SELECTED PASSAGE |
• • • •
Why did you change the word 'Romans' to 'inhabitants'?
You're right, my mistake. I was reading an archeological report on Caesarea and had copy/pasted what I had typed somewhere else here.
Balhaduri's figures for those captured doesn't corroborate the supposed massacre - if anything it goes to show that there wasn't a massacre
So, because some historian supposedly did not mention a massacre (just the enslavement), that does not mean a massacre took place?
I remember when discussing the Muslim massacre of thirty unarmed Jewish diplomats, you were pretty adamant that your version of events from a historian, that the Jews were armed and actually ambushed the Muslims, did not contradict the earliest Muslim accounts of the massacre.
Hey, try to at least remain consistent.
so killing of 7,000 Romans (as opposed to Palestinians)
First of all, Romans, just as Greeks, meant a people and not soldiers, necessarily. I have no idea how you arrived at the belief that the use of the word Roman would mean soldiers and not inhabitants. This is another of your misinformed opinions, such as claiming that Hugh Kennedy was mistaken, that you are trumpeting as a fact.
• • • •
DATASET CONTENT |
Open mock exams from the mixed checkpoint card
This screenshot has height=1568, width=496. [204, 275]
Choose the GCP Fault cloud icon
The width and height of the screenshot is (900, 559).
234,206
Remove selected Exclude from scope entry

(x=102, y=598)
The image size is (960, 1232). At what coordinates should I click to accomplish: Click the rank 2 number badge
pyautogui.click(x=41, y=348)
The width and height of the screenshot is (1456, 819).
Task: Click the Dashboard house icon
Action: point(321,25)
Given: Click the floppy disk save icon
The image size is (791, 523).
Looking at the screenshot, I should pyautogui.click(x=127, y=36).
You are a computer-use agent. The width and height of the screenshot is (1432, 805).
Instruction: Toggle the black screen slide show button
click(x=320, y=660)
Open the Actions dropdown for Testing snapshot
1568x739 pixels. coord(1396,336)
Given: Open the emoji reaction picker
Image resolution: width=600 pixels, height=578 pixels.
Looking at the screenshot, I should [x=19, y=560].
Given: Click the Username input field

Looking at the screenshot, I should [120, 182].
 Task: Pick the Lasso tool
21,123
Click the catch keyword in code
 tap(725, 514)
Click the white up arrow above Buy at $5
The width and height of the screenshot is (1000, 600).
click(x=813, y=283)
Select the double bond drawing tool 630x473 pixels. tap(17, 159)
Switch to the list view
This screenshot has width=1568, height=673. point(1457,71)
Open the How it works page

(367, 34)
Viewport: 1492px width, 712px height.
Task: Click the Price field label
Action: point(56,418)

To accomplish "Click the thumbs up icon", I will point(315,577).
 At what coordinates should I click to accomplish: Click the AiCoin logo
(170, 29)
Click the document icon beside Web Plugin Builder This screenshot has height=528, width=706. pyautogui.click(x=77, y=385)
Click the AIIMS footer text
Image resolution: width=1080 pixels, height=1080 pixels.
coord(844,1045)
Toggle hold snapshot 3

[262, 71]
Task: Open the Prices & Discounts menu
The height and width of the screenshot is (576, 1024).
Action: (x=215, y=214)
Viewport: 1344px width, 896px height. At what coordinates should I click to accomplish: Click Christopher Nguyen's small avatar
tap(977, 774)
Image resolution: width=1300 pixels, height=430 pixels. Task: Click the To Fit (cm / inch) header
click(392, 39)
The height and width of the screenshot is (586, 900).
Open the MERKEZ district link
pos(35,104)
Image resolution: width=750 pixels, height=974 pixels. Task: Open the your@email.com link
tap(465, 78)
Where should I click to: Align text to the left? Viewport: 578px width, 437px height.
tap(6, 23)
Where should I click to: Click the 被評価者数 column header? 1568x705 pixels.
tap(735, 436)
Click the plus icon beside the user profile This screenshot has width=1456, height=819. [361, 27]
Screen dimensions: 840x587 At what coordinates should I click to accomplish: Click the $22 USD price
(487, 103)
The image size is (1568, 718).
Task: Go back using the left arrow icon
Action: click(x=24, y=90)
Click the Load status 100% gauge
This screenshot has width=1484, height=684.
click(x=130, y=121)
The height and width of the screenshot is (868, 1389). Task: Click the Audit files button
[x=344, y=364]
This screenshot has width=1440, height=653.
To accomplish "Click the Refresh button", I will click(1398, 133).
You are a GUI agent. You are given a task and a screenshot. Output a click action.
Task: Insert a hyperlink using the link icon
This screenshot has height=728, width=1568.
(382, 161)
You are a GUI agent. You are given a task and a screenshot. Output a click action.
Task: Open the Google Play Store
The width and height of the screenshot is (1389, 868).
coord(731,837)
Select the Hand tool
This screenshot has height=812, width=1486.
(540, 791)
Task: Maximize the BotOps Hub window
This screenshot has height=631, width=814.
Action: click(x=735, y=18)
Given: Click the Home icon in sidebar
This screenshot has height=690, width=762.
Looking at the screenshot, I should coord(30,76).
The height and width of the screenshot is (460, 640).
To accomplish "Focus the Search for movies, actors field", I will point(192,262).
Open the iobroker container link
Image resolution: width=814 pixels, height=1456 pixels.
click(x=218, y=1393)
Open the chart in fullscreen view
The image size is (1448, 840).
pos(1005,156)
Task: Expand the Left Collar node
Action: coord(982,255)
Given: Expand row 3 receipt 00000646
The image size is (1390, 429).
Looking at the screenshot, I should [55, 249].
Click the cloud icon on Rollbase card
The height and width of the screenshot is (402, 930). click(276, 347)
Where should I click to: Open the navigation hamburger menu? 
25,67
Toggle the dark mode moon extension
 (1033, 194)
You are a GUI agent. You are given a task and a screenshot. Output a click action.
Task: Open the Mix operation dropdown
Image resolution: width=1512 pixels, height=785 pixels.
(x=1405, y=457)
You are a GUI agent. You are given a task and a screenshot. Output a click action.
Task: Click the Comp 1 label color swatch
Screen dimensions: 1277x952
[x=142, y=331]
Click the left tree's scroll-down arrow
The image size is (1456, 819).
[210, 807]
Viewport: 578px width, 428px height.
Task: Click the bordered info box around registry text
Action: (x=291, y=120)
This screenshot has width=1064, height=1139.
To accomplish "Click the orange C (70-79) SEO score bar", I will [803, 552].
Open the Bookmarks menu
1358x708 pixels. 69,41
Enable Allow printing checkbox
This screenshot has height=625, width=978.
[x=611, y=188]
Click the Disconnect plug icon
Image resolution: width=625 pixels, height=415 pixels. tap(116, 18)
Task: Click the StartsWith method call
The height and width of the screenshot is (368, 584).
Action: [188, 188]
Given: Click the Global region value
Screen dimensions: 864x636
• • • •
DIRECTIVES |
1. Set down, without alteration, the portion of the discussion on the Caesarea massacre from "I remember when" up to and including "of the massacre.".
2. Locate each line of the records that contains the string "size", and reproduce every such line in full.

EXERCISE RESULTS |
1.
I remember when discussing the Muslim massacre of thirty unarmed Jewish diplomats, you were pretty adamant that your version of events from a historian, that the Jews were armed and actually ambushed the Muslims, did not contradict the earliest Muslim accounts of the massacre.

2.
The image size is (960, 1232). At what coordinates should I click to accomplish: Click the rank 2 number badge
The image size is (791, 523).
The image size is (1568, 718).
The image size is (1448, 840).
The image size is (1390, 429).
The image size is (1456, 819).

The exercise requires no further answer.